Leave out the pictures, and retype the remaining data exactly.

******************************

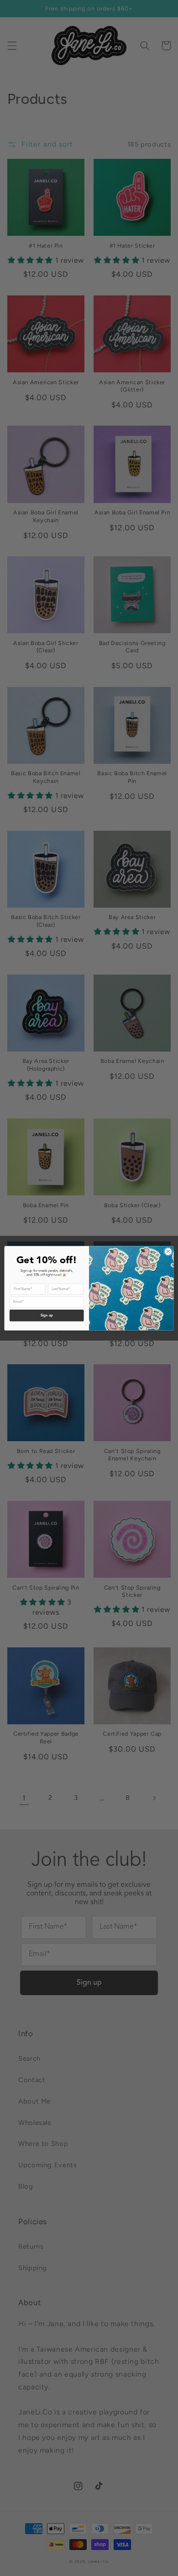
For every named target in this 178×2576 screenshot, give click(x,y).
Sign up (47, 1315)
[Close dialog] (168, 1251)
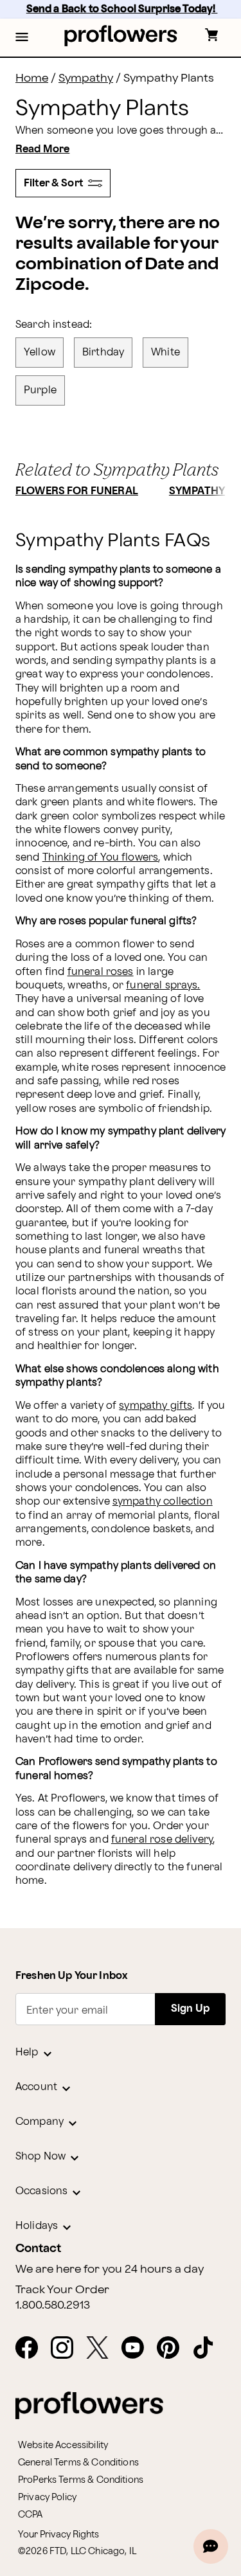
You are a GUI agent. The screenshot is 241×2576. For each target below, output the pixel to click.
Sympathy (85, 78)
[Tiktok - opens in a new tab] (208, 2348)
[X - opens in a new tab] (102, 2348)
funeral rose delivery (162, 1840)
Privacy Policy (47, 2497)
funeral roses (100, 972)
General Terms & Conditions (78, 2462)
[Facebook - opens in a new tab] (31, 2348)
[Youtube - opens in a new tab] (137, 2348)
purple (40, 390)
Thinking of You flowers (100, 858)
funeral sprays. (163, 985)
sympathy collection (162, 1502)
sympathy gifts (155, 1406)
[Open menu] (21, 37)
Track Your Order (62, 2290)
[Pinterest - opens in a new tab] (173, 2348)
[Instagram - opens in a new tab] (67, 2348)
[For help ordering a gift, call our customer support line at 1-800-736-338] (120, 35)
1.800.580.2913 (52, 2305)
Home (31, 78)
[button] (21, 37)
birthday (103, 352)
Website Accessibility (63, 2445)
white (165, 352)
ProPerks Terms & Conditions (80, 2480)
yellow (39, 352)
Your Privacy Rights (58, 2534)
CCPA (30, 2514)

******************************

* [RESPONSE AREA]
For every named target in this 178×2576 screenshot, give click(x,y).
Sign up (47, 1315)
[Close dialog] (168, 1251)
You are a GUI agent. The screenshot is 241×2576. For each target below, output the pixel to click.
Sympathy (85, 78)
[Tiktok - opens in a new tab] (208, 2348)
[X - opens in a new tab] (102, 2348)
funeral rose delivery (162, 1840)
Privacy Policy (47, 2497)
funeral roses (100, 972)
General Terms & Conditions (78, 2462)
[Facebook - opens in a new tab] (31, 2348)
[Youtube - opens in a new tab] (137, 2348)
purple (40, 390)
Thinking of You flowers (100, 858)
funeral sprays. (163, 985)
sympathy collection (162, 1502)
sympathy gifts (155, 1406)
[Open menu] (21, 37)
Track Your Order (62, 2290)
[Pinterest - opens in a new tab] (173, 2348)
[Instagram - opens in a new tab] (67, 2348)
[For help ordering a gift, call our customer support line at 1-800-736-338] (120, 35)
1.800.580.2913 (52, 2305)
Home (31, 78)
[button] (21, 37)
birthday (103, 352)
Website Accessibility (63, 2445)
white (165, 352)
ProPerks Terms & Conditions (80, 2480)
yellow (39, 352)
Your Privacy Rights (58, 2534)
CCPA (30, 2514)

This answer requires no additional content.